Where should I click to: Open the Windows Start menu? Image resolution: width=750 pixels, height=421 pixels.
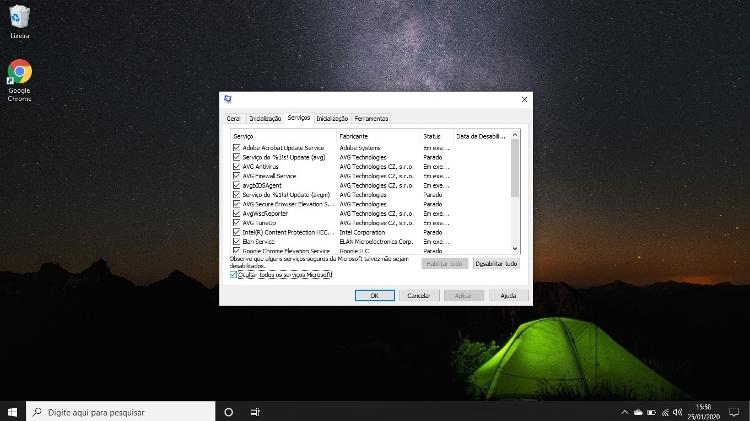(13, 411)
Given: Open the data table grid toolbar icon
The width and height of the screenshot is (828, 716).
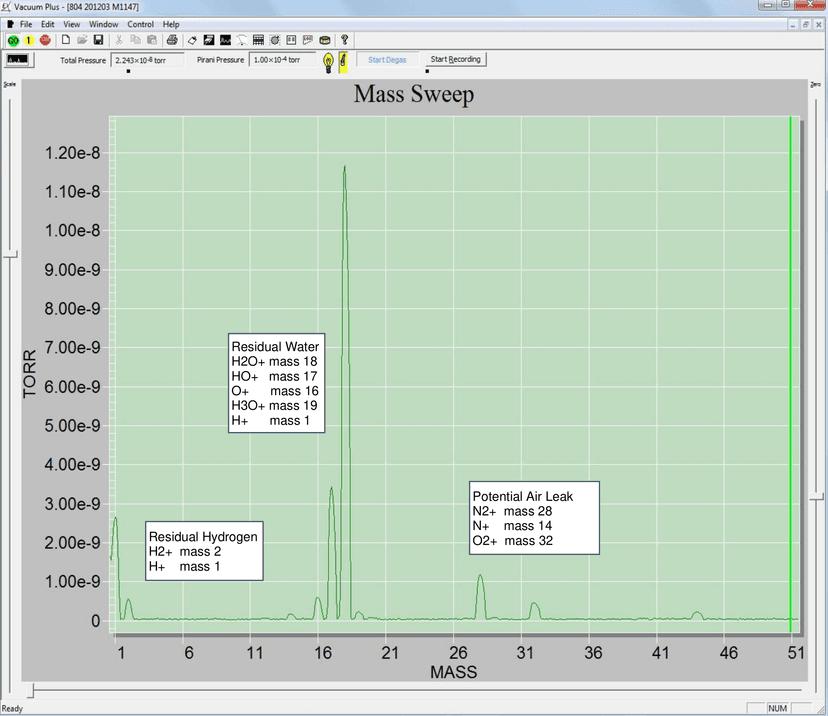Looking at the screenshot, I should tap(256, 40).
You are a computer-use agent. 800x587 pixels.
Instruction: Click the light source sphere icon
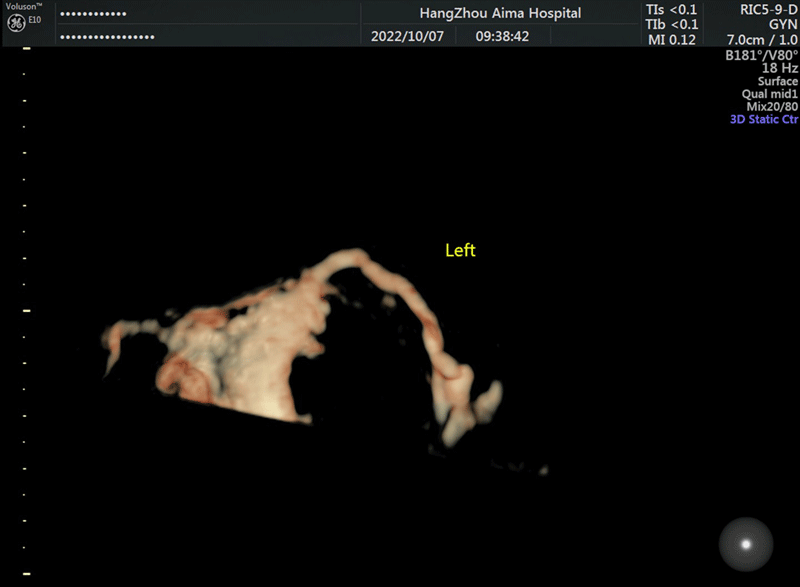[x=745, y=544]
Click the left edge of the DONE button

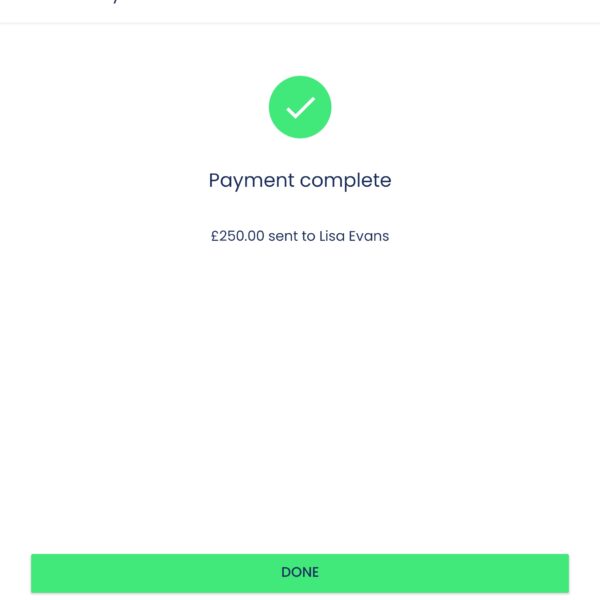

====

What is required
Write out the data precisely as given, excluding the pictures.

Response
Where should I click to: Open the Windows Start menu? Image resolution: width=750 pixels, height=421 pixels.
(13, 411)
Given: Open the data table grid toolbar icon
The width and height of the screenshot is (828, 716).
Looking at the screenshot, I should tap(256, 40).
You are a computer-use agent. 800x587 pixels.
Instruction: Click the light source sphere icon
[x=745, y=544]
Click the left edge of the DONE button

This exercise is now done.